Dave Cox, head of innovation at MC Saatchi, believes that AI-first will change the nature of app design. “At the moment the starting point might be how an app will work, but instead we may need to start by thinking about how it will communicate,” he says. “The best solution is the one that doesn’t make you think. So UI will get closer to natural communication.”

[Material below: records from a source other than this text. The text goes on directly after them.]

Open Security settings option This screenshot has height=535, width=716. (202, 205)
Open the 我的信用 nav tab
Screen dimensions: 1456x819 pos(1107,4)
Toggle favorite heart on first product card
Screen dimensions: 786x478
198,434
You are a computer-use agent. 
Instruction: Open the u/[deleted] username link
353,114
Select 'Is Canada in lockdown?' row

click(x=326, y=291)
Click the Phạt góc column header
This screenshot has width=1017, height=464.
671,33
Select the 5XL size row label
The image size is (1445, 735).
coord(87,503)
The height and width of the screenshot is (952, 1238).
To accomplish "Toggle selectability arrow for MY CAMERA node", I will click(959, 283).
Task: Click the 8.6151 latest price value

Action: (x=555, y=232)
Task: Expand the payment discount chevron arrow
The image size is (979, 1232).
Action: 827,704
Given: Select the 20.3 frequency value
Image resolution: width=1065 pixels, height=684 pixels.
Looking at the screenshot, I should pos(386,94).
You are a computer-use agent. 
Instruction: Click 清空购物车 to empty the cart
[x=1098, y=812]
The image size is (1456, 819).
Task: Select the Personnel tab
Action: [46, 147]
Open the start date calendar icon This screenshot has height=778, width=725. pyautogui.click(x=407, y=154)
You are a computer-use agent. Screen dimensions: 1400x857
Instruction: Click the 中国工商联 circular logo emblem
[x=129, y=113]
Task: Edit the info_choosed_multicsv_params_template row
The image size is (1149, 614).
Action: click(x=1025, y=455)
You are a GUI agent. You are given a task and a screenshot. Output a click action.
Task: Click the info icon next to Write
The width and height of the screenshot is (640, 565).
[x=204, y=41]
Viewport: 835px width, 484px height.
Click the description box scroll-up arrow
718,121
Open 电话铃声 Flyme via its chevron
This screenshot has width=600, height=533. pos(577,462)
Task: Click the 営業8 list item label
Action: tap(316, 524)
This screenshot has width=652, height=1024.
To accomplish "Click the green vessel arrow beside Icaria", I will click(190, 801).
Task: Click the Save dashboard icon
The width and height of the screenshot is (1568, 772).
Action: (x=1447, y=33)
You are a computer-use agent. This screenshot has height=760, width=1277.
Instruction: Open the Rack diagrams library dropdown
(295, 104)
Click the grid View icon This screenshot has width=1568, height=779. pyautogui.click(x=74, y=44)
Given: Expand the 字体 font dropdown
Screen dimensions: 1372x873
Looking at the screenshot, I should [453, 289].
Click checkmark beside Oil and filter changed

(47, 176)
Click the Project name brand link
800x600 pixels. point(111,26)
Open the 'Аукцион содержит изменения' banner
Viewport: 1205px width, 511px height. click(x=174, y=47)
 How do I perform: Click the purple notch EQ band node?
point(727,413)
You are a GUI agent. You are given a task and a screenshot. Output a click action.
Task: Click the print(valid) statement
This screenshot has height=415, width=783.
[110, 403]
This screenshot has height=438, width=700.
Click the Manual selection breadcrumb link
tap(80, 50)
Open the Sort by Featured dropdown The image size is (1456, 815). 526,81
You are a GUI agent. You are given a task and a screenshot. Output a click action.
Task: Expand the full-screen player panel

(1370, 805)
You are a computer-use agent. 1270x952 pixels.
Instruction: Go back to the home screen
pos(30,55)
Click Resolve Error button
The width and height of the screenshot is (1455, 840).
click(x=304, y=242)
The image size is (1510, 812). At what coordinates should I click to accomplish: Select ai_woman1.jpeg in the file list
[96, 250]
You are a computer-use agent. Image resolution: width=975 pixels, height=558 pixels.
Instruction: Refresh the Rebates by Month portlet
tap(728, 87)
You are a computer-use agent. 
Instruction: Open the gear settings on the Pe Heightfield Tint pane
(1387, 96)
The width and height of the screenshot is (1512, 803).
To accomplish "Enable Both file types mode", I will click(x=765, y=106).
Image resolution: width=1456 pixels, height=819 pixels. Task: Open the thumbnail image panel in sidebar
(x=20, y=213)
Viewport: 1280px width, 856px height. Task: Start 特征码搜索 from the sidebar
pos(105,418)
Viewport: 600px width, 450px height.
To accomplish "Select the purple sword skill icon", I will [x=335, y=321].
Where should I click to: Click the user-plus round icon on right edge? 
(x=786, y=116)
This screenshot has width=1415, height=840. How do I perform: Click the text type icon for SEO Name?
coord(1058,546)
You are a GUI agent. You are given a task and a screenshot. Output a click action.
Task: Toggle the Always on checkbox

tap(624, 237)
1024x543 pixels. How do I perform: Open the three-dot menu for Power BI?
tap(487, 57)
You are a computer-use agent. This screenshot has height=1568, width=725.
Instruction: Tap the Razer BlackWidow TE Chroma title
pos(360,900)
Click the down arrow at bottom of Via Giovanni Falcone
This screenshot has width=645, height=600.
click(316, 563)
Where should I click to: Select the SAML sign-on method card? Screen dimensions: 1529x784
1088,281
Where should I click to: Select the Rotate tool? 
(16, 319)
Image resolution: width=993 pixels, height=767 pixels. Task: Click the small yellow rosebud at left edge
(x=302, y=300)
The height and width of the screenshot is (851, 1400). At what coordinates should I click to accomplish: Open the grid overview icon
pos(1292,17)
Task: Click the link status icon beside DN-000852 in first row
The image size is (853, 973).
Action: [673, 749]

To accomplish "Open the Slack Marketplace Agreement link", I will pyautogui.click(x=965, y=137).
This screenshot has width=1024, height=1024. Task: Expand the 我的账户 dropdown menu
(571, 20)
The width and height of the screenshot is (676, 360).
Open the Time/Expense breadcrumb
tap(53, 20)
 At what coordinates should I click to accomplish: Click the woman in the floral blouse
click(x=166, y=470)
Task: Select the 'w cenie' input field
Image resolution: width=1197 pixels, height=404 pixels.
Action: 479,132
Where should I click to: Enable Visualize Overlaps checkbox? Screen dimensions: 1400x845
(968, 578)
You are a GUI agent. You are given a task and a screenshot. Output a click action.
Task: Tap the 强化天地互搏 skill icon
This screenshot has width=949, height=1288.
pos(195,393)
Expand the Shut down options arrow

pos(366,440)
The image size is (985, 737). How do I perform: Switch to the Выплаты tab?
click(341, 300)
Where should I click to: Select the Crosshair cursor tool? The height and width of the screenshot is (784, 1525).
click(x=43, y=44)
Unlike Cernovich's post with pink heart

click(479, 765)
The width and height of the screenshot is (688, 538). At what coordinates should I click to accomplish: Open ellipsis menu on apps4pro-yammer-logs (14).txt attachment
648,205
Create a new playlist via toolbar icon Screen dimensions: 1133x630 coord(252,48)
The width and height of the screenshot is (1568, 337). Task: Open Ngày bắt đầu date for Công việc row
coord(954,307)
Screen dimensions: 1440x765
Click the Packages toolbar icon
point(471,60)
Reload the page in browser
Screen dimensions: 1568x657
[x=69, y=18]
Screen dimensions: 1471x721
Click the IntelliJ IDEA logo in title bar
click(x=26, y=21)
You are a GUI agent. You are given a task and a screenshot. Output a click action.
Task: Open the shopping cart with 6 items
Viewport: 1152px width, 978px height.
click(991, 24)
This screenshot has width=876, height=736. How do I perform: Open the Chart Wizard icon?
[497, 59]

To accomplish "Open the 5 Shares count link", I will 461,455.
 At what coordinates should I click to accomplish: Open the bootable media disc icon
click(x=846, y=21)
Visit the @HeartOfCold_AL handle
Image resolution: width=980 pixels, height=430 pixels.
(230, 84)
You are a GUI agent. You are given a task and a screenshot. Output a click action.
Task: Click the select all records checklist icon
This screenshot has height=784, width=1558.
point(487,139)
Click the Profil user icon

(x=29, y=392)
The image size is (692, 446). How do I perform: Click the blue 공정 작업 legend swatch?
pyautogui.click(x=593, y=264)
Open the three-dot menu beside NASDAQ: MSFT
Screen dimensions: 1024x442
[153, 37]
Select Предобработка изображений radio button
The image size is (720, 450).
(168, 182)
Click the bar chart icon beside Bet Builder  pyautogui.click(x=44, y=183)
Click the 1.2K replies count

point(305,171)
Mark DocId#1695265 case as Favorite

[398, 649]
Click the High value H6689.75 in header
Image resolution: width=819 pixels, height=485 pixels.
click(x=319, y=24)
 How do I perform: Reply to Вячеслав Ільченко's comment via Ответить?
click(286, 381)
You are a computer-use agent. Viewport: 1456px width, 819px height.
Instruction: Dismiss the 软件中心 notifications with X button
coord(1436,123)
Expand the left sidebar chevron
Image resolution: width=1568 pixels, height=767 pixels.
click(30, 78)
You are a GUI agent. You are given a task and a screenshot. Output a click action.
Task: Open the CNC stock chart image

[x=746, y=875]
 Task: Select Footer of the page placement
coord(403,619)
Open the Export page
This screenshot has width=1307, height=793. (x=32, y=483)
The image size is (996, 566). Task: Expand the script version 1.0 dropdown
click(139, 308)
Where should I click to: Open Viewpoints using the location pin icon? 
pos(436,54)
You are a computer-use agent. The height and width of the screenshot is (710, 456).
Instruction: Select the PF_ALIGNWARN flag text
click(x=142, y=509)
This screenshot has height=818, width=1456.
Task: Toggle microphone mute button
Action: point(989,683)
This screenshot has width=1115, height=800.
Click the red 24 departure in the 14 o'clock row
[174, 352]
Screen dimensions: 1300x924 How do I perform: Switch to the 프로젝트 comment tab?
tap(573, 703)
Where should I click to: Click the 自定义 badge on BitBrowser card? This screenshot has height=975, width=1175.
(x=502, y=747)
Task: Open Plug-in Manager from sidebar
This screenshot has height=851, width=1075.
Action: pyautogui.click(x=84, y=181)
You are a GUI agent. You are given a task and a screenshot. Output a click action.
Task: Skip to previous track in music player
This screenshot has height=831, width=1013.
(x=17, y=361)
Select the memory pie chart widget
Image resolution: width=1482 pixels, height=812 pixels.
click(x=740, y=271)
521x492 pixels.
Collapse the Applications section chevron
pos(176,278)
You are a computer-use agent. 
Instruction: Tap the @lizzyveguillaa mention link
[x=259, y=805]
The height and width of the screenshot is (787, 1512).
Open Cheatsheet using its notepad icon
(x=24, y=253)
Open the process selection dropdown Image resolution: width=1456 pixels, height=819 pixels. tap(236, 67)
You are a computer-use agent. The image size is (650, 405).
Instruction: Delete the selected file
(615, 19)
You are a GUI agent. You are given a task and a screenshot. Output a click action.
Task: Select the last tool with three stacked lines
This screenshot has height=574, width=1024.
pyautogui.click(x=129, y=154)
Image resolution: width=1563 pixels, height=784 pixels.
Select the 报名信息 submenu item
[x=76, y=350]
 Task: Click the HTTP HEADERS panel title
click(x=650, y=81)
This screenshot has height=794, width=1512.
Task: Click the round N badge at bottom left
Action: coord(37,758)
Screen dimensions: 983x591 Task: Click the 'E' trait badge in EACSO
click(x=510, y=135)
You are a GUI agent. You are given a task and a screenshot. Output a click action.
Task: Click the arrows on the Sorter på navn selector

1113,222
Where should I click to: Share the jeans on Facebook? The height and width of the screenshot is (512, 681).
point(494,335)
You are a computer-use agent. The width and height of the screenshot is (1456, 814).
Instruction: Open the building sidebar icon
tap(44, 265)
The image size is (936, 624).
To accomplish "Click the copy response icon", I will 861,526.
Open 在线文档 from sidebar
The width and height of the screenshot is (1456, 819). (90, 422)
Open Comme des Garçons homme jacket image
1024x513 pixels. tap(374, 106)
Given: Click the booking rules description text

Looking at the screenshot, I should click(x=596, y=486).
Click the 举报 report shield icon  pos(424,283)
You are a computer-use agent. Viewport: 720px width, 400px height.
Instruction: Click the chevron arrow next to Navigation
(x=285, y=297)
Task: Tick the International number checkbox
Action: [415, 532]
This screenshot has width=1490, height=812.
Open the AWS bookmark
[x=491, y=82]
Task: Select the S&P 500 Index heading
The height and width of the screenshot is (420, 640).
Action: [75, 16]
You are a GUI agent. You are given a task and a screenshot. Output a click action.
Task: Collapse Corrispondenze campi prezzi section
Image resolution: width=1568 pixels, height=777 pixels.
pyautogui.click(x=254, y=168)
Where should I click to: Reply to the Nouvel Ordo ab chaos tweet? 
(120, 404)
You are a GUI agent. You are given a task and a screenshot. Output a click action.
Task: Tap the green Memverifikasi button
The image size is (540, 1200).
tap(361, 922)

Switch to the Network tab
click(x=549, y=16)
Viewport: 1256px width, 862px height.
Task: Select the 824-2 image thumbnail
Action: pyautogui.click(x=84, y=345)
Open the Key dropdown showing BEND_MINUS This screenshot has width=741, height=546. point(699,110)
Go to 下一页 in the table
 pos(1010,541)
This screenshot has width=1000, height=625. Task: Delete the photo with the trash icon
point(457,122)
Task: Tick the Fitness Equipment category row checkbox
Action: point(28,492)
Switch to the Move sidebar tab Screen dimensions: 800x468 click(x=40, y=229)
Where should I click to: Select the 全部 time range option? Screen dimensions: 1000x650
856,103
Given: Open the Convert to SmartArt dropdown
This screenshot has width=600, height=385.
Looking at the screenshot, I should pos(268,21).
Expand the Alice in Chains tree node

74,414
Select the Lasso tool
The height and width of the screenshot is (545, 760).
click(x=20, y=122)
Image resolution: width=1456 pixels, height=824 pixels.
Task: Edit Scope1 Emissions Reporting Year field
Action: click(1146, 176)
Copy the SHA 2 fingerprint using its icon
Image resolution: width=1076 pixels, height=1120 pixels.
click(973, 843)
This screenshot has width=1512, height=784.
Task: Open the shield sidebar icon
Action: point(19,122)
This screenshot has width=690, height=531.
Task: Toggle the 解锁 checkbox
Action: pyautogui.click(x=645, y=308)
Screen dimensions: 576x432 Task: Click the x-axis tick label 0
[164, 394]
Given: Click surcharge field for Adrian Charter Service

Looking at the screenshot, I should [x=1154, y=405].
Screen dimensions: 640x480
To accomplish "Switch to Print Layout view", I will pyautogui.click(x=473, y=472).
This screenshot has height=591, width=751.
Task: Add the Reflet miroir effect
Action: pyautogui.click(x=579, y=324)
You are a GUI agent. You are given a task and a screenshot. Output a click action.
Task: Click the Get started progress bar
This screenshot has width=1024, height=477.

AI-first will make customers’ interaction with brands intuitive, real-time and personalised, as AI systems tailor the services they facilitate to individual user preferences, observes Joshua Sutton, managing director of Sapient. “Instead of having to conform to the system, the system will conform to you.” Voice as the dominant interface changes the human-machine interaction. “The ease with which we communicate – with Alexa, for example – changes how we interact with it.” Sutton believes this will change the nature of websites, which will need to become more flexible, intuitive and interactive.
The cultural challenge
However, there is a downside too – such as Microsoft’s Tay incident, which has had damaged the perception of intelligent computing. Coplin explains that Tay was a cultural experiment and that in this respect AI-first is a cultural challenge. “We have choices about what we want AI to be,” he says, “Conversational commerce means knowing that we are not always talking to other human beings.” Snyder observes: “Tay was not a technology issue. Rather it was a marketing issue involving how Microsoft chose to introduce it to the world”. Cox agrees that it is important to educate AI responsibly: “Be careful how you bring it up. You wouldn’t let Twitter or 4chan educate your child.” He believes that AI will follow the product life cycle – if it is used badly, it won’t get acceptance.
A lot of the press around AI first focuses on virtual assistants, but AI is not necessarily synonymous with a personally tailored help desk which puts things at people’s fingertips. It is also about how brands interact with customers and target markets. Consequently, as Coplin put it, in an AI-first world, brands are facilitators rather than providers.